The task ▸ Output the records from the line with "Where should I" up to and including the line with "coord(1171,512)" as a two-column CSV with the columns request and location, where each row holds one record's request text and its answer, each in a single quoted field with line breaks replaced by spaces. Leave out the pictures.

Data lines ▸
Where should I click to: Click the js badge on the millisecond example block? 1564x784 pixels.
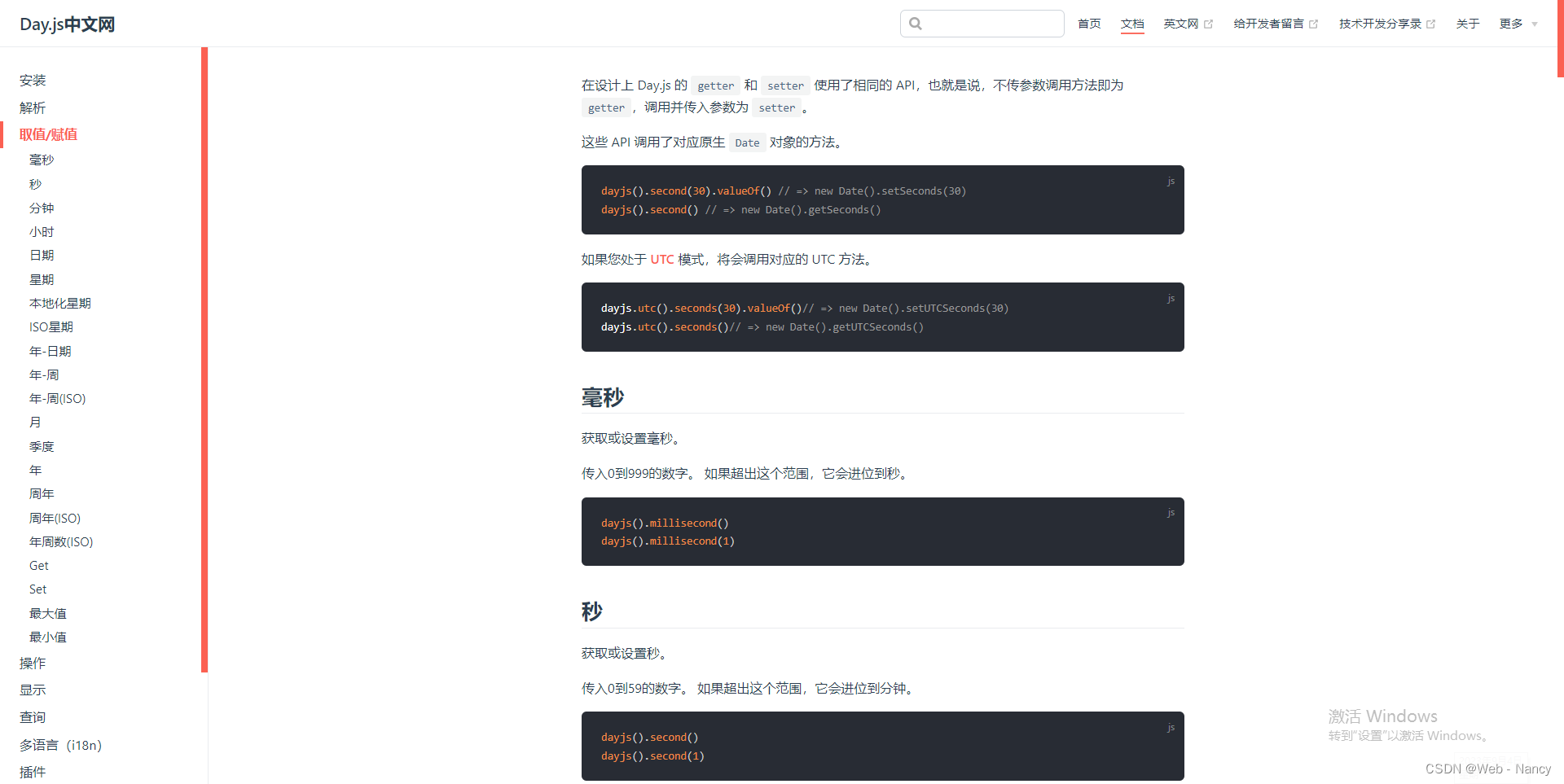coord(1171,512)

---

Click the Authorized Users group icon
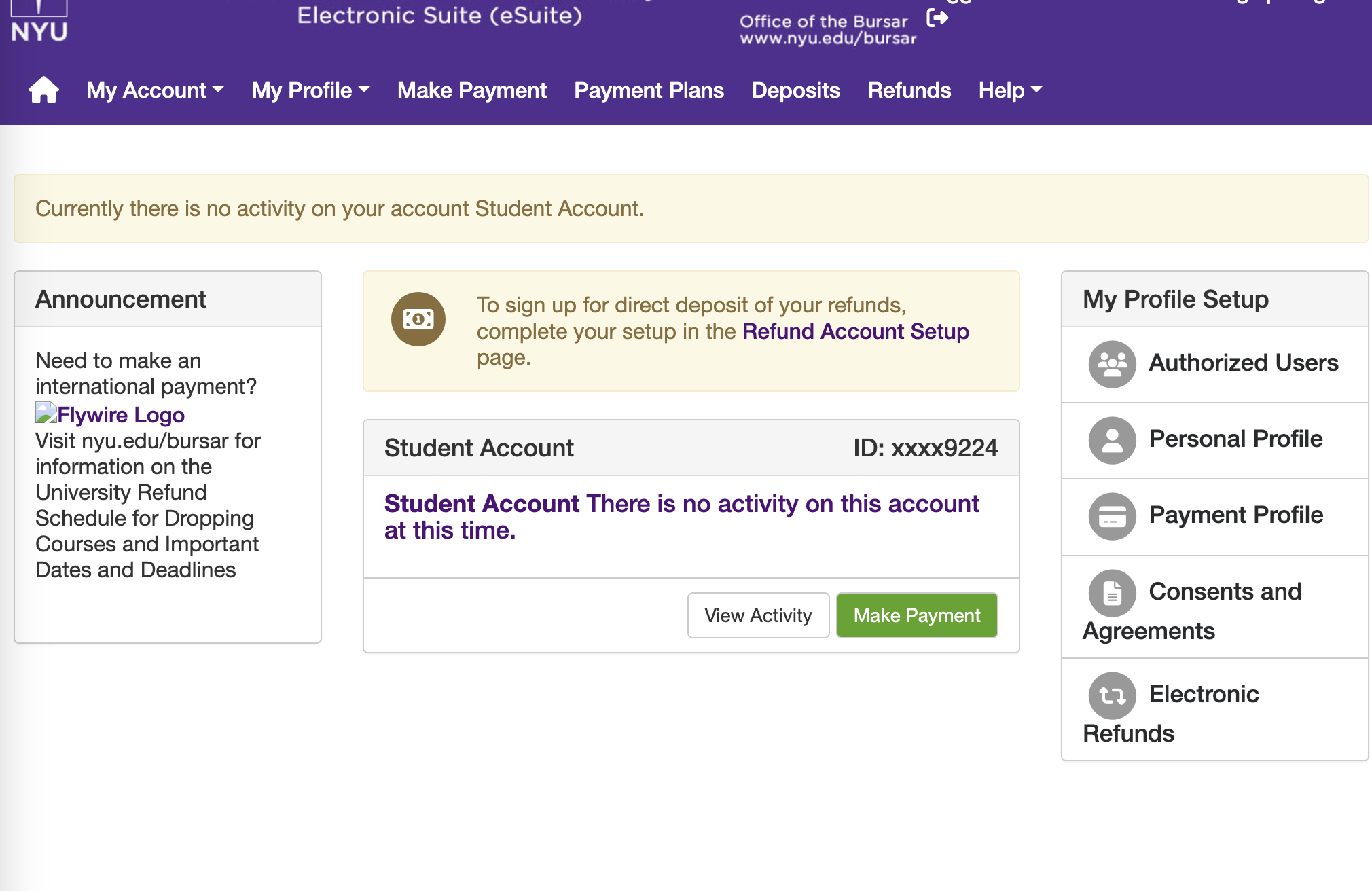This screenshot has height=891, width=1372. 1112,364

---

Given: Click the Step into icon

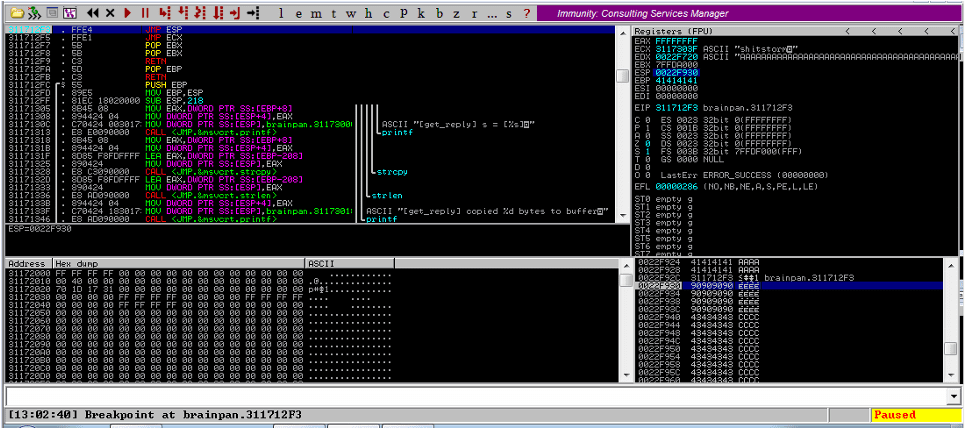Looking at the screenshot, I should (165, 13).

Response below ▸
request,location
"Where should I click to: Click the js badge on the millisecond example block? 1564x784 pixels.","coord(1171,512)"